Le client ne devrait-il pas également en faire plus et rechercher le meilleur taux d’intérêt ?

« C’est l’ironie : les gens se plaignent, mais leur comportement d’épargne ne change pas. Les banques l’intègrent dans leur politique : elles attendent une certaine inertie de la part des clients. Certains sont sensibles aux prix, d’autres beaucoup moins. Nous voyons bien le début d’un mouvement vers des formules d’épargne à un peu plus long terme. En fin de compte, les gens sont libres : ce n’est pas grave s’ils acceptent de laisser leur argent sur le compte d’épargne sans encourir de gros frais. Je suis moi-même un client relativement régulier, je ne regarde pas ces choses tous les jours. J’ai aussi de l’argent à la banque avec un rendement de zéro pour cent. Est-ce un problème pour moi ? Pas du tout. »

Ces derniers jours, des politiciens ont également pris des initiatives pour faire quelque chose contre les prix élevés des denrées alimentaires. Est-ce approprié?

« Les prix alimentaires sont exogènes pour un petit pays comme la Belgique : nous dépendons des fluctuations au niveau mondial ou européen. Les prix ont fortement augmenté. On voit maintenant ici et là que les prix de gros baissent. S’il y a des problèmes pour répercuter la baisse de prix sur le client, il est théoriquement possible d’intervenir.

Le naming and shaming de certaines entreprises, menacées par le ministre Dermagne : est-ce une bonne idée ?

« Je voudrais faire la comparaison avec les intérêts sur les livrets d’épargne. Un peu de naming-and-shaming si on a vraiment l’impression qu’il y a de la place pour augmenter les taux d’intérêt ou baisser les prix : pourquoi pas ? Mais nous travaillons dans une économie de marché. A un moment donné, la détermination du prix doit être le résultat du fonctionnement de l’économie. Concernant les prix alimentaires : il y a maintenant des sécheresses dans certains pays européens, il y a les prix des engrais, il y a l’avenir de l’accord sur les céréales avec l’Ukraine. Il y a tellement de facteurs qui entrent en jeu. »

L’indice a maintenu le pouvoir d’achat du peuple. Que du positif, non ?

« Cela soutiendra l’économie en 2023. Mais l’inconvénient est que cela se fait au détriment de la compétitivité, les exportations nettes n’étant pas performantes. Notre économie tourne maintenant sur un seul moteur. Ce n’est pas idéal.
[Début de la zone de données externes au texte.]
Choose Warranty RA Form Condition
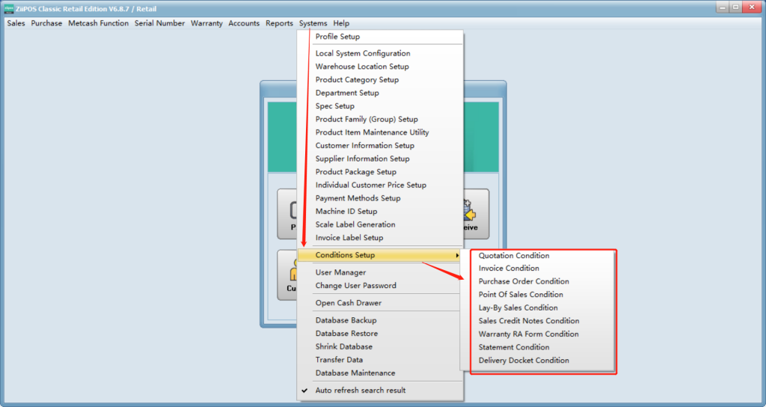Viewport: 766px width, 407px height. [528, 334]
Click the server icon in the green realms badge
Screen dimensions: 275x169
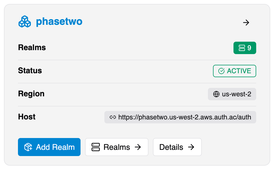242,48
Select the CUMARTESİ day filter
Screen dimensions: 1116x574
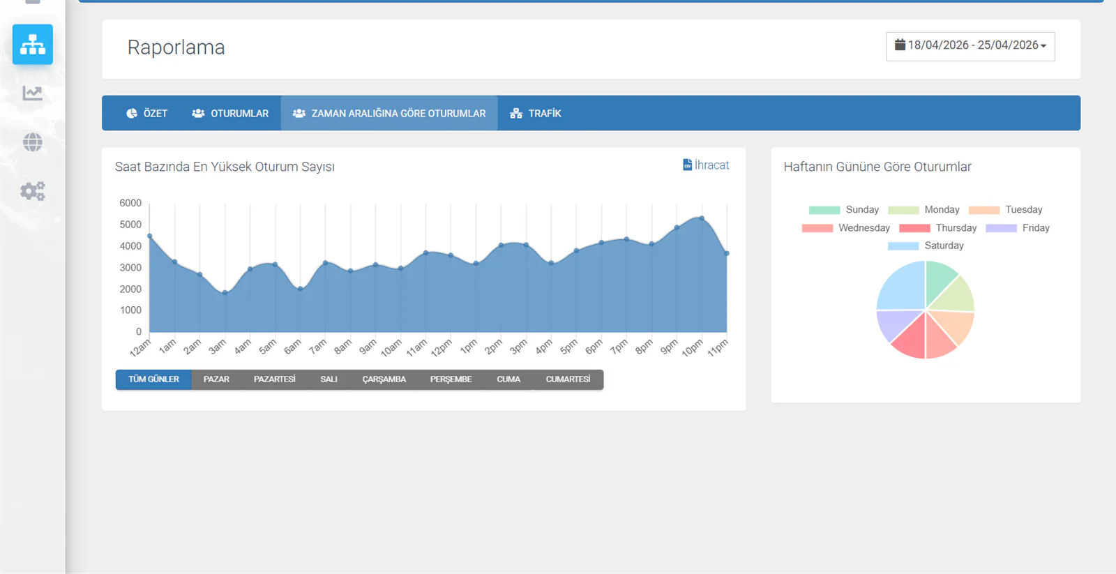[568, 379]

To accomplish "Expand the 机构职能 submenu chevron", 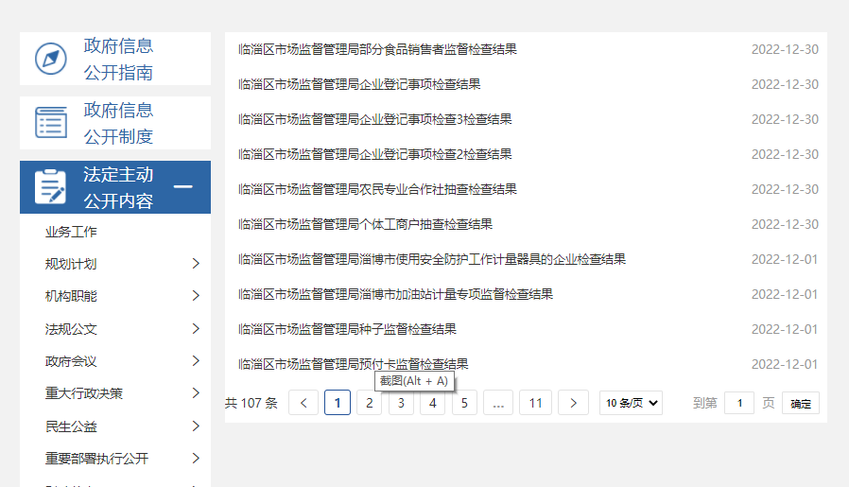I will (196, 296).
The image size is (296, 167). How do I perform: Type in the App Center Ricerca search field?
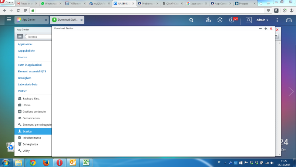click(38, 37)
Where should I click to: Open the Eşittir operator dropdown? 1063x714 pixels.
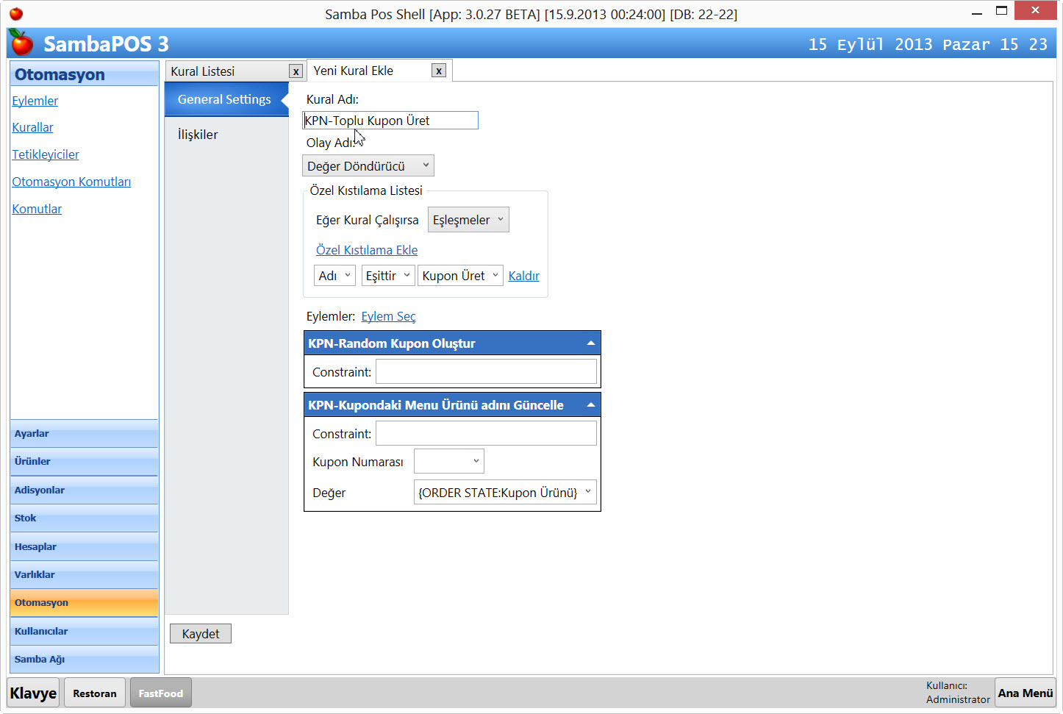click(387, 276)
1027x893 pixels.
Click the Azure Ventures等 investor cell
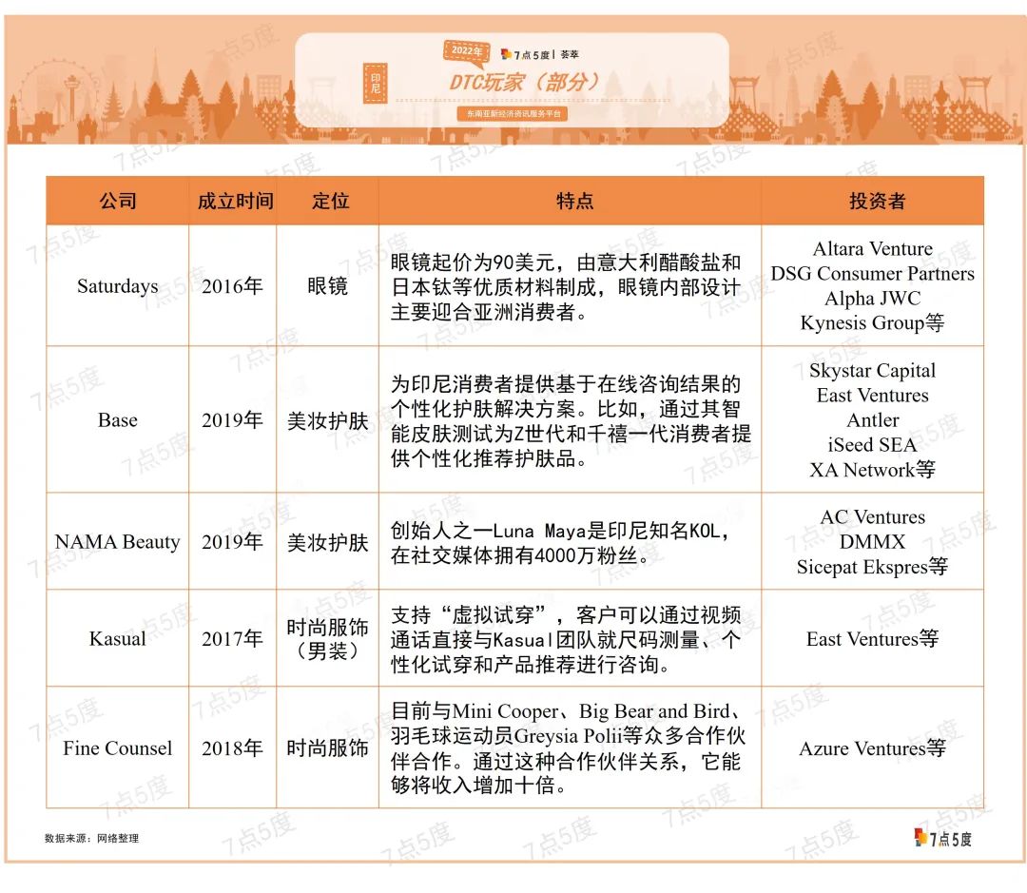pos(873,748)
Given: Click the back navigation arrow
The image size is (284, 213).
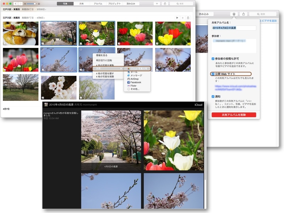Looking at the screenshot, I should [x=16, y=4].
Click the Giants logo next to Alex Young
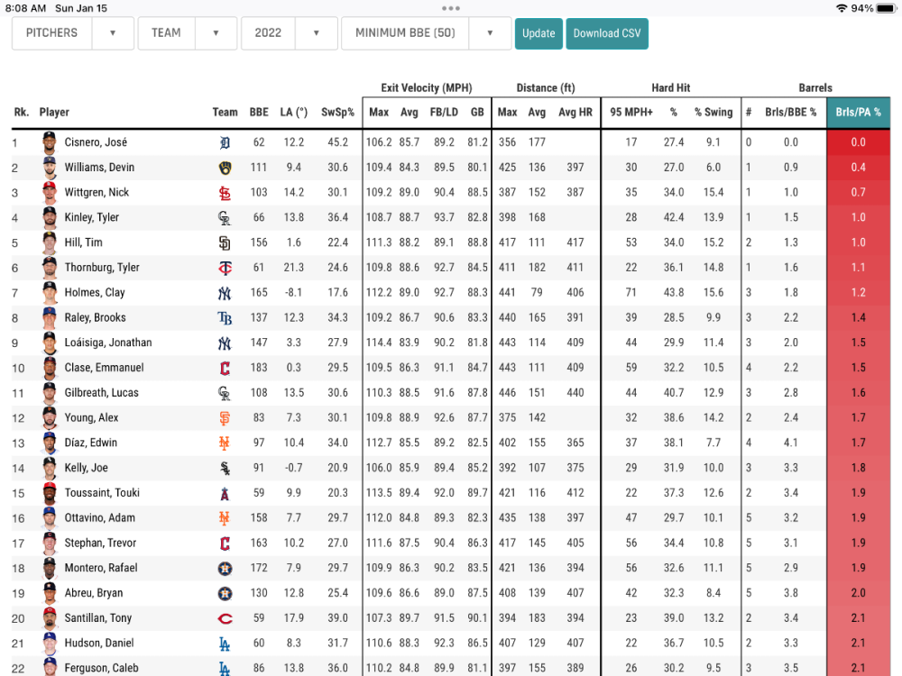The width and height of the screenshot is (902, 676). (225, 418)
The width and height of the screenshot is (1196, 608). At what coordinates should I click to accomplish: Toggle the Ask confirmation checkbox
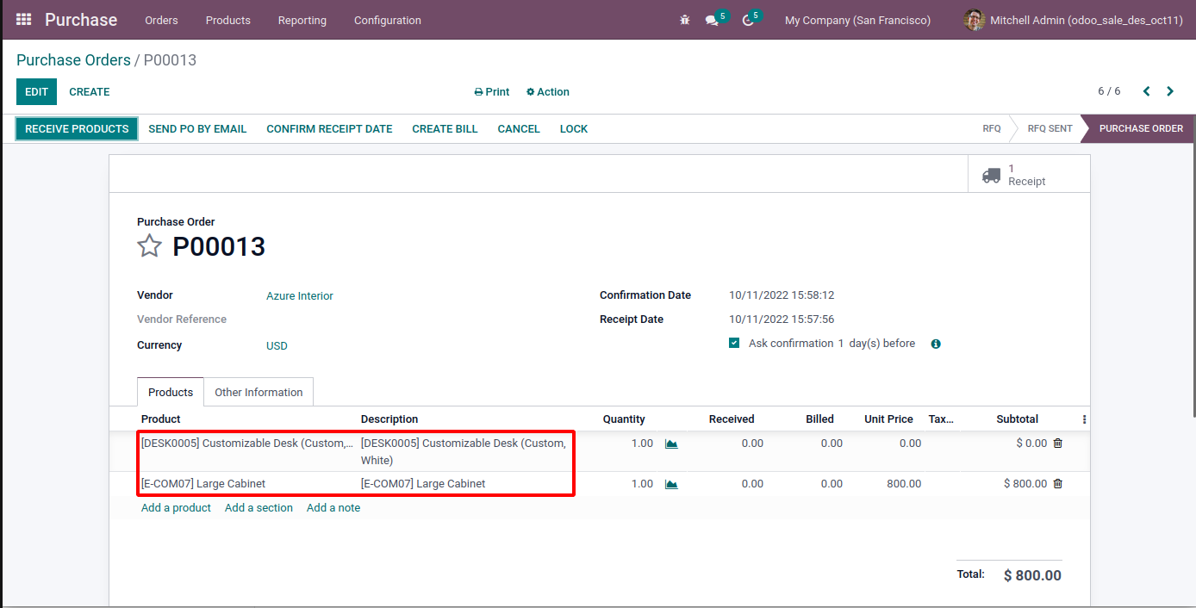point(734,343)
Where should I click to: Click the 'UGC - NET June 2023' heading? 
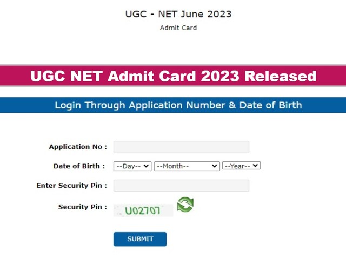178,14
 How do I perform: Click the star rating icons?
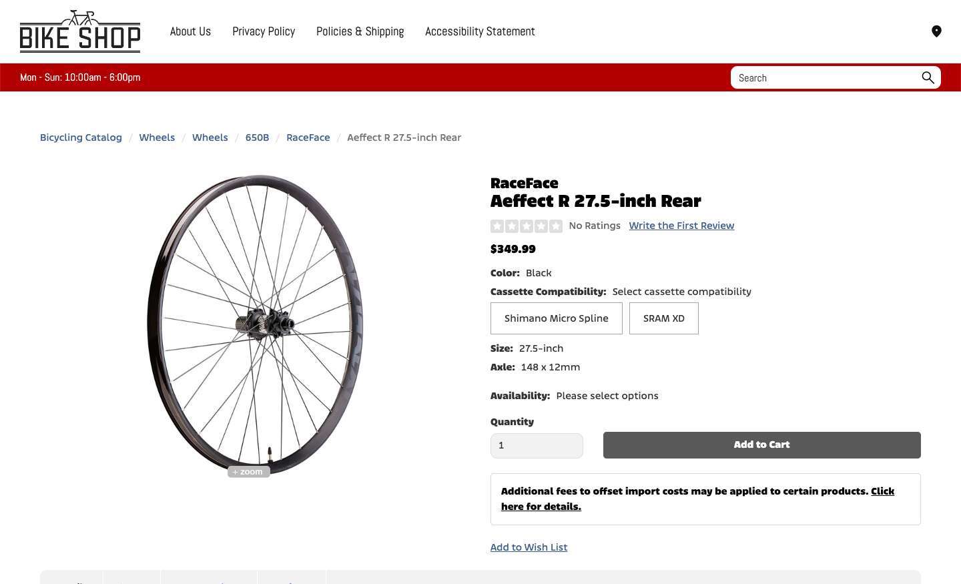(527, 226)
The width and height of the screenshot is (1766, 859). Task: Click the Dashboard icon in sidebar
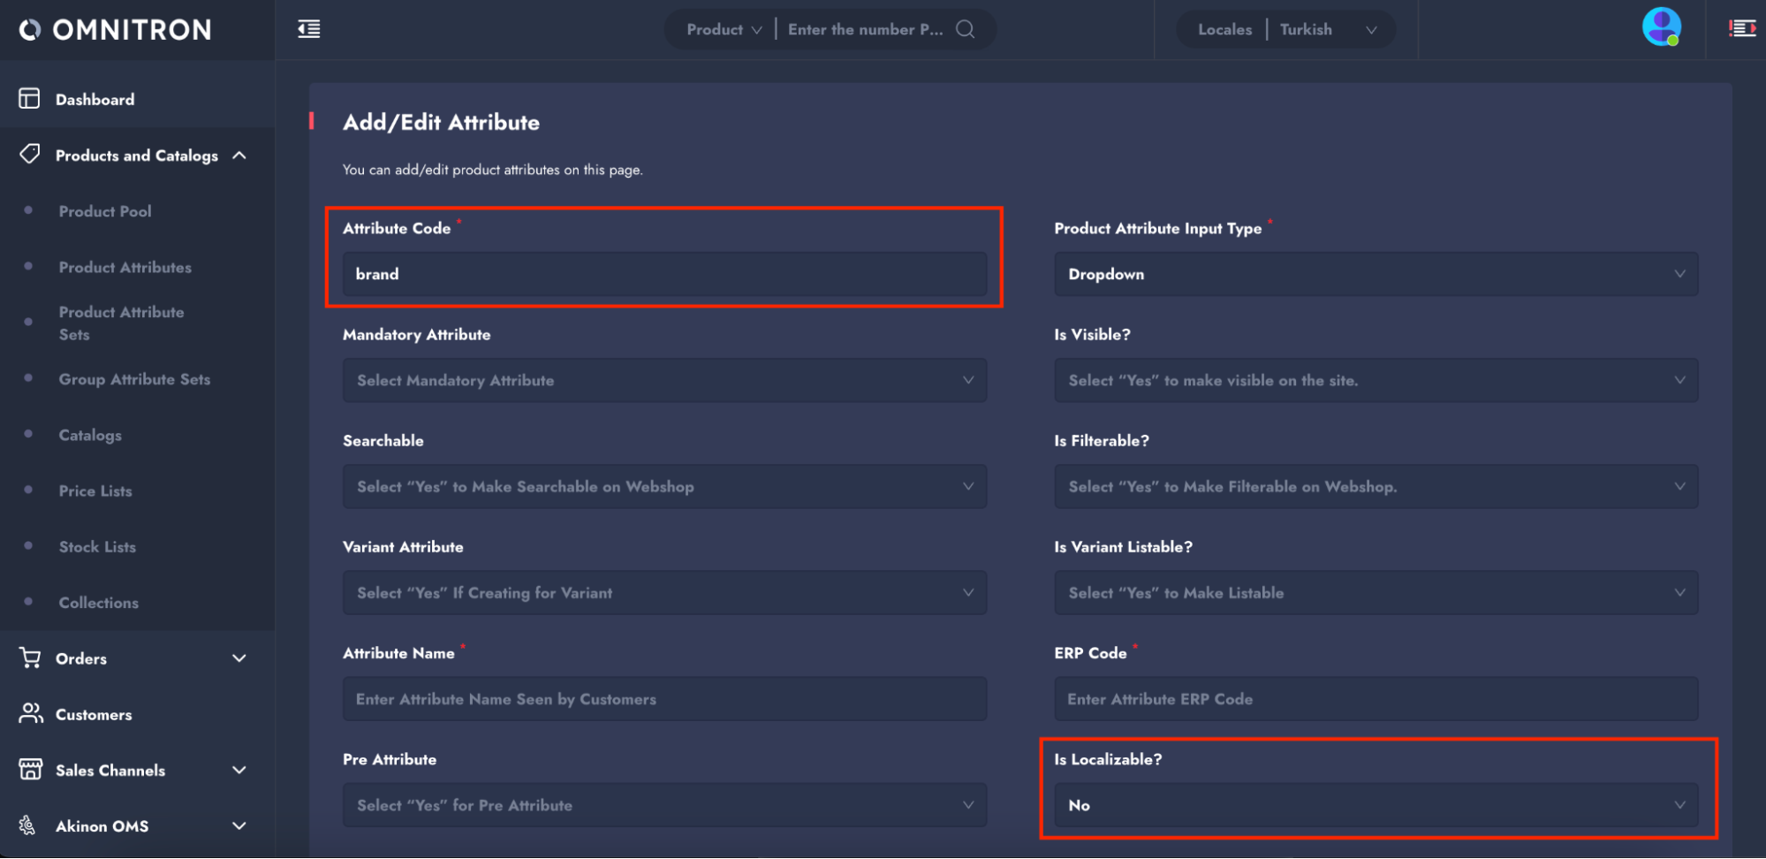[29, 99]
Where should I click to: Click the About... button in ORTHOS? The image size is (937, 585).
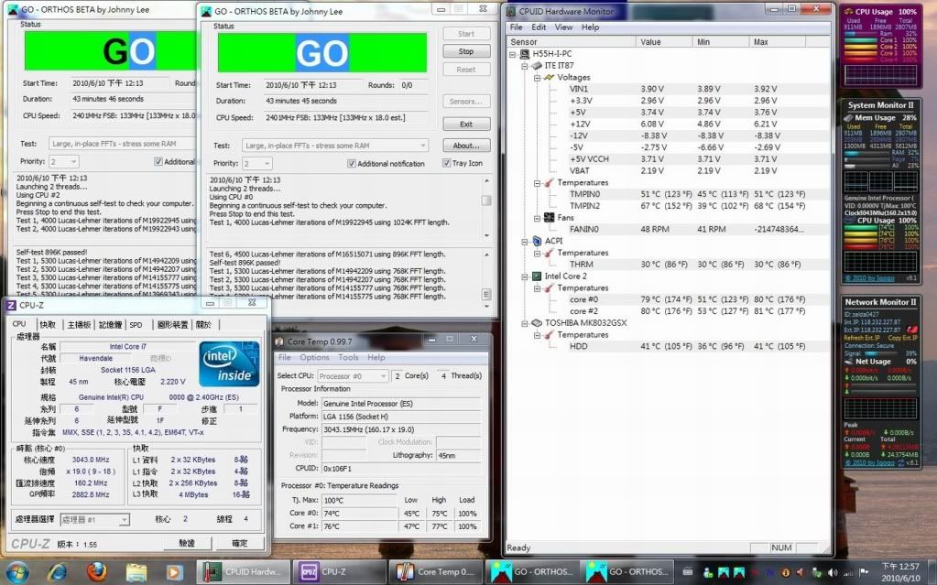tap(466, 146)
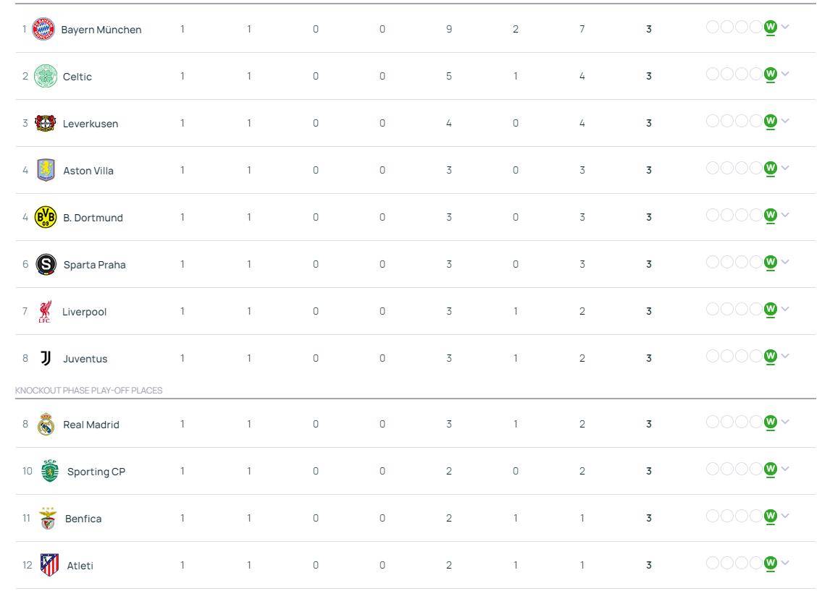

Vous n’arrêtez pas de dire la même chose à propos du déficit budgétaire : il reste beaucoup trop élevé. Vous avez également déclaré: « Nous avons besoin d’une nouvelle génération d’hommes politiques qui doivent réaliser qu’ils pourront dépenser moins d’argent. » Pensez-vous que cela fonctionnera?

« Cela en soi ne devrait pas être une nouvelle génération. Nous avons eu toute une génération qui a su dans les années 1990 qu’elle devait faire un effort, notamment en participant à l’euro. Mais ces dernières années, une baisse des taux d’intérêt a donné naissance à une génération d’hommes politiques qui avaient de la marge pour faire de grandes choses. Après ça, elle n’en a plus eu, mais il y a eu les crises et il a fallu qu’elle intervienne à nouveau. À un moment donné, cela devient une mauvaise habitude. Il doit y avoir un déclic venir.

« Au cours des 20 dernières années, nous avons dépensé 1,5 % de plus pour chaque 1 % de croissance. Nous serons bientôt autorisés à dépenser seulement 0,5 % de plus pour chaque pourcentage de croissance parce que le déficit doit être réduit. Il faudra peut-être aussi parler d’augmenter les impôts, même si je n’en entends pas parler en ce moment. Ce qui ne peut pas durer éternellement, devra s’arrêter à un moment donné.”